Was Frauen wirklich glücklich macht: Skurrile Aktionen zum Frauentag

Mit diesen sehr unterschiedlichen Aktionen wird der internationale Frauentag hierzulande begangen.

Fährt man heute, am internationalen Weltfrauentag, mit der U3 durch die Wiener Innenstadt, wird man feststellen, dass die Station Herrengasse verschwunden ist. Sie trägt für heute nämlich den Namen Frauengasse. Die Schilder wurden in der Nacht auf den 8. März von den Wiener Linien überklebt.

Der Hintergrund: Im gesamten Wiener U-Bahnnetz gibt es keinen weiblich besetzten Stationsnamen. Zumindest für einen Tag ist das nun anders. Und auch in den sozialen Medien tritt der Verkehrsbetrieb in dieser Woche verändert auf: man findet ihn dort unter Wienerinnen Linien.

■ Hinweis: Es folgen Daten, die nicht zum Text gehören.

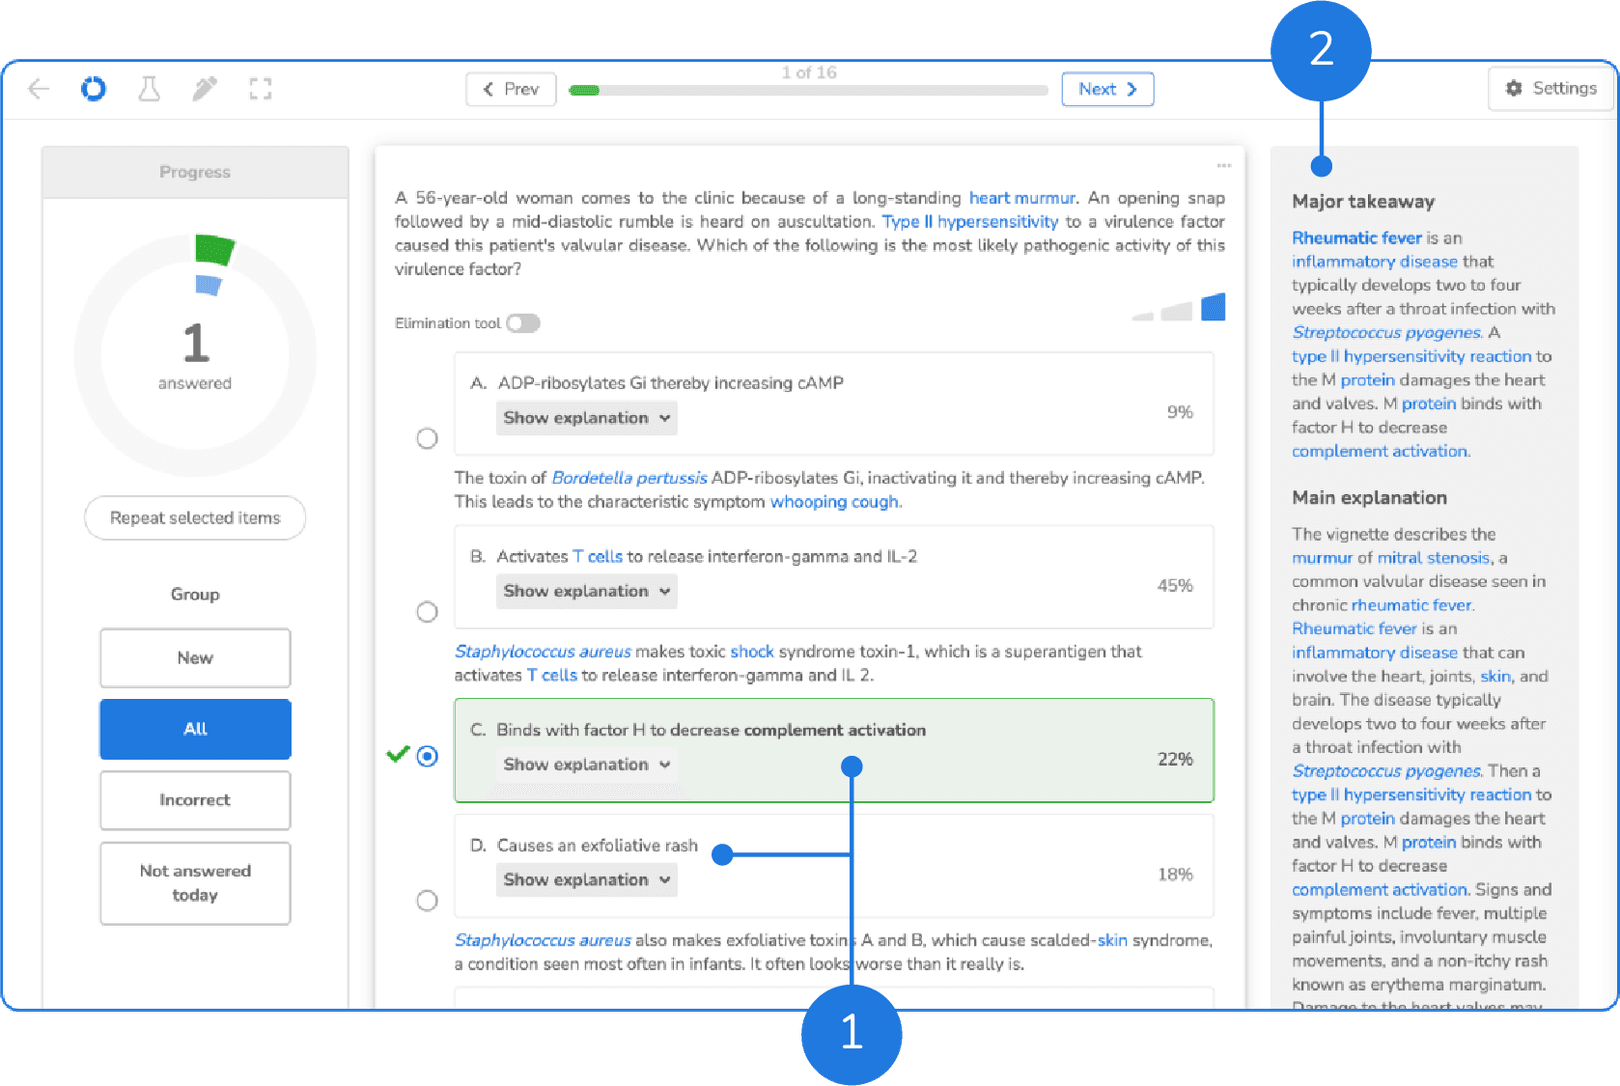This screenshot has width=1620, height=1086.
Task: Expand Show explanation for answer A
Action: [586, 418]
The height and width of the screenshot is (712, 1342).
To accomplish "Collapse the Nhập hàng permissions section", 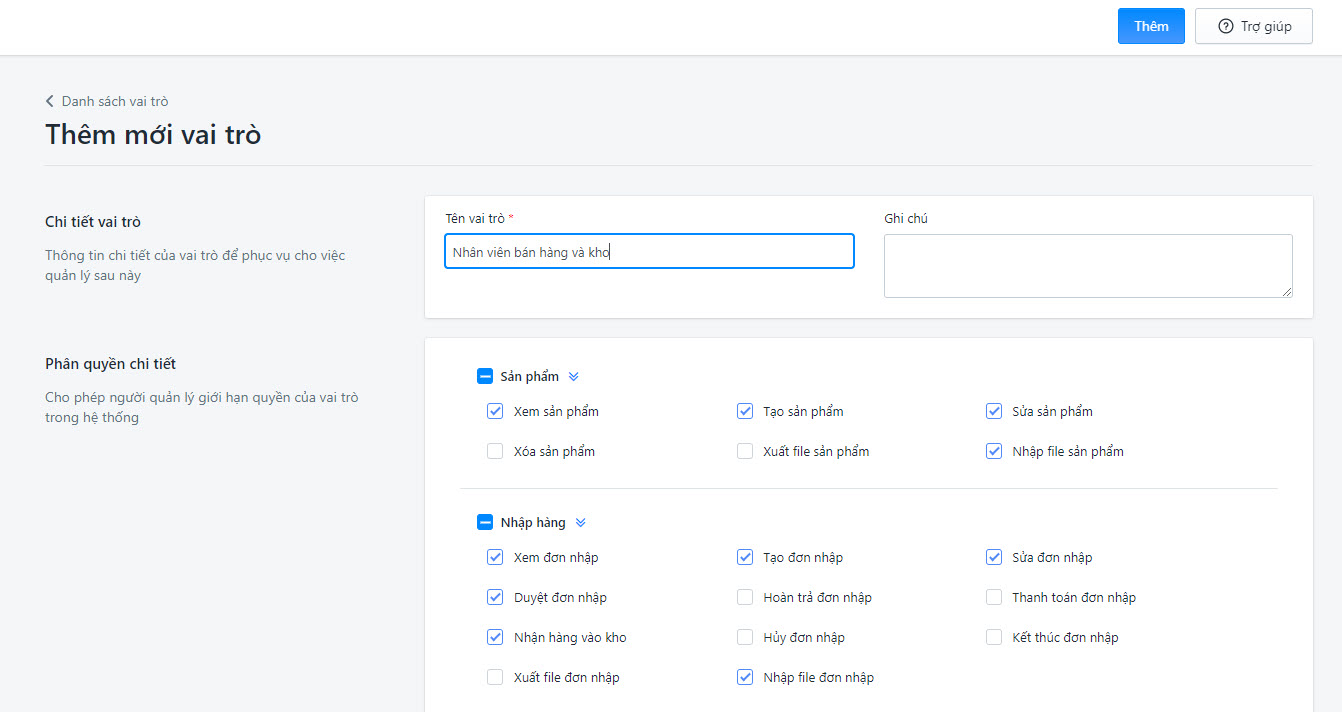I will (581, 523).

Auch die ÖBB haben sich eine Frauentags-Aktion überlegt: So prangt in Wien am Praterstern 4 ein 363 m2 großes Wandbild, das gleichzeitig das Herzstück einer am Frauentag startenden Kampagne ist, den Frauenanteil innerhalb der historisch männlichen ÖBB zu steigern. "Wanted: DU!" steht auf der überdimensionalen Stellenanzeige. Immerhin stimmt die Richtung der Bundesbahnen: Betrug der Frauenanteil im Unternehmen im Jahr 2012 noch 12,8 Prozent, liegt er aktuell bei 15 Prozent. Bis 2026 soll er auf 17 Prozent gesteigert werden. In der Chefinnenetage wurde das Ziel bereits erreicht, hier liegt der Frauenanteil bei 18 Prozent. 

Münzen, Babys, Bundesheer

Auch die Münze Österreich hat sich für den heutigen Tag etwas überlegt: Unter "Heimat bist du großer Töchter" widmet sich eine neue 50-Euro-Goldmünzen-Serie wichtigen Frauen der österreichischen Geschichte - denen zu Lebzeiten die Anerkennung teils verwehrt wurde und die große Hürden zu überwinden hatten. Darunter die Physikerin Lise Meitner, die Architektin Margarete Schütte-Lihotzky oder die Malerin Tina Blau. 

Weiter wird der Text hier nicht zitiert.